La semana pasada visité Baja California y fui a la frontera, al lugar donde está el muro que separa a Estados Unidos no sólo de México, sino de todo el sur del continente. Ese muro divide también familias y comunidades. Visito ese lugar cada vez que puedo, porque hay mucho que pensar y muchas personas a quién recordar. No creo que haya un mexicano que no tenga nada que reflexionar en ese lugar que simboliza tantas cosas.

En el vuelo de regreso a la Ciudad de México, en el asiento de al lado venía una niña guatemalteca de 13 años que estaba siendo repatriada. Laura (así la llamaré) quería llegar a EU a ver a su mamá, quien se fue con sus dos hermanos cuando ella tenía nueve años. Me dijo que venía huyendo de la violencia; que en su pueblo el crimen organizado copta a los adolescentes y que las familias de quienes no quieren unirse a las bandas criminales tienen que pagar cuotas de extorsión.

Yo me he dedicado por años al tema de los niños migrantes no acompañados y por eso conozco muchas historias similares a las de Laura. Me dijo que la trataron muy bien en el albergue en México y que aprendió mucho en los talleres. Me dio gusto ver que no sólo iba con su hermano, sino también con una joven oficial protector de la infancia del Instituto Nacional de Migración a quien felicité por su trabajo.

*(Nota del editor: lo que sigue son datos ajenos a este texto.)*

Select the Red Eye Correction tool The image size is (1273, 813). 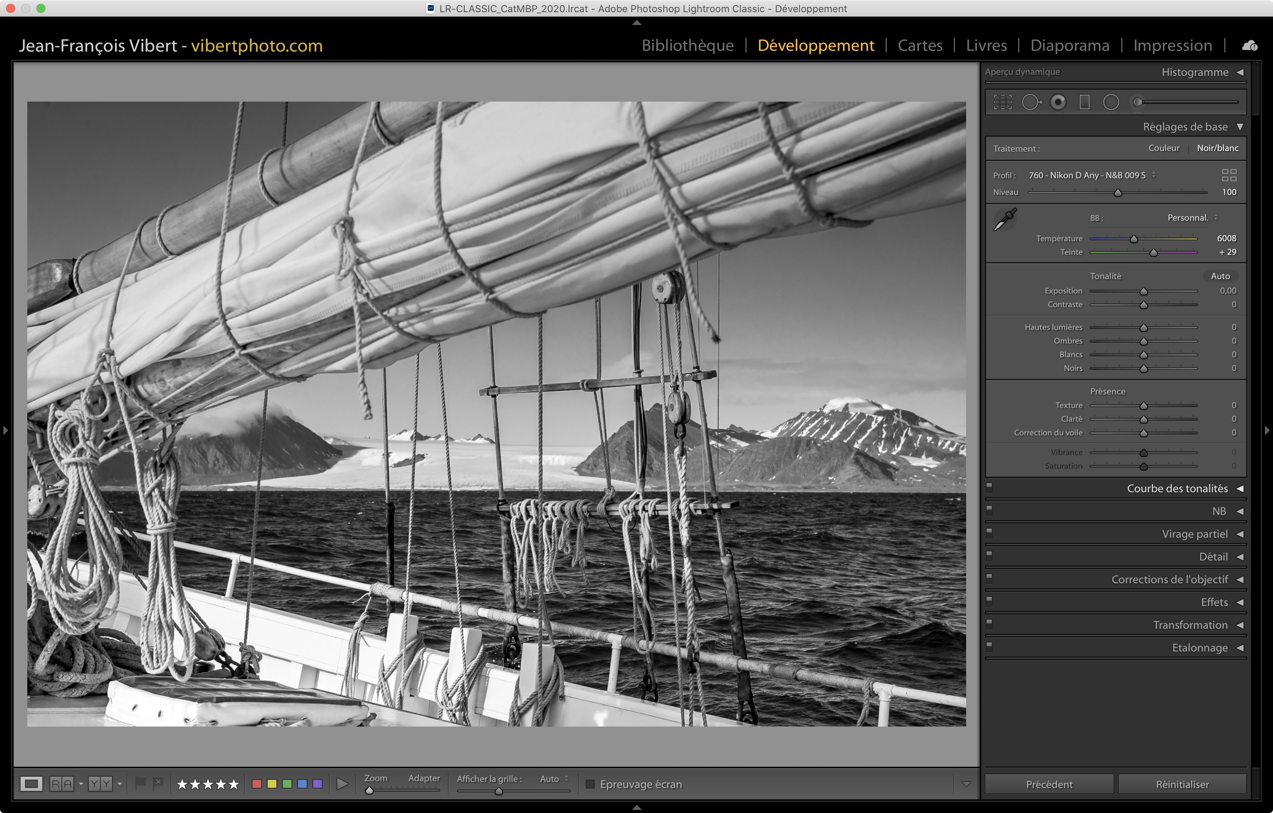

En medio de la frustración del regreso a su país por no poder estar con su madre, Laura puede decir, al menos, que en México se encontró con una servidora pública comprometida, con un albergue donde recibió un trato digno y con amigos que le hicieron un poco menos triste su camino de regreso.

Laura fue deportada, pero ahí sigue el tema del sistema migratorio de EU. Un sistema quebrado que tiene años que ya no funciona. Un sistema cruel que ve una amenaza en una humilde mujer trabajadora y en su hija de 13 años. Todo mundo sabe qué le falla y qué le falta a ese sistema. Todo mundo sabe que la reforma a fondo es urgente no sólo por los migrantes, sino por el propio bienestar de la sociedad y la economía estadounidense. Pero, gracias al populismo conservador, la migración se ha convertido en una entelequia política y un tabú racial para radicalizar políticamente a la gente y obtener votos.

Sabemos que este martes, el llamado Súper martes, será definitorio en las elecciones primarias. Del lado de los demócratas, se ve difícil que Hillary no se consolide después de arrasar a Bernie Sanders en Carolina del Sur. Pero la preocupación mundial viene por lo que está pasando en el lado republicano. El partido del libertador Abraham Lincoln está encaminándose a elegir a un político que grita racismo y autoritarismo en cada palabra. Donald Trump y su discurso de odio, que ha encontrado un chivo expiatorio de todos los males de los estadounidenses: los migrantes latinoamericanos y, en especial, los mexicanos.

El 31 de agosto del año pasado, escribí para EL UNIVERSAL mi artículo Tomar en serio a Trump. Advertía ahí del peligro que representaba el discurso de odio demagógico, excluyente y cruel de este personaje. Antes de las internas, algunos hasta celebraban sus disparates porque decían que “le daba sabor” a la contienda. Pero yo siempre lo vi con mucha preocupación. El discurso del odio es un recurso fácil para manipular electores. El mundo ha sufrido mucho por la indiferencia de la mayoría frente a este tipo de estrategia política que en el caso de Trump es veneno puro contra millones de migrantes que viven, y lo hacen de manera honesta y productiva, en EU.

Espero sinceramente que los electores de los estados donde habrá primarias en este súper martes recapaciten sobre el rumbo que le darían a su país en caso de que Trump se siga llevando victorias. Y espero también que los cuadros dirigentes del Partido Republicano tomen medidas más drásticas y eficaces para construir una candidatura alternativa viable. De lo contrario, las consecuencias pueden ser dramáticas para EU, sus vecinos y el resto del mundo. El súper martes será como la hora de la verdad.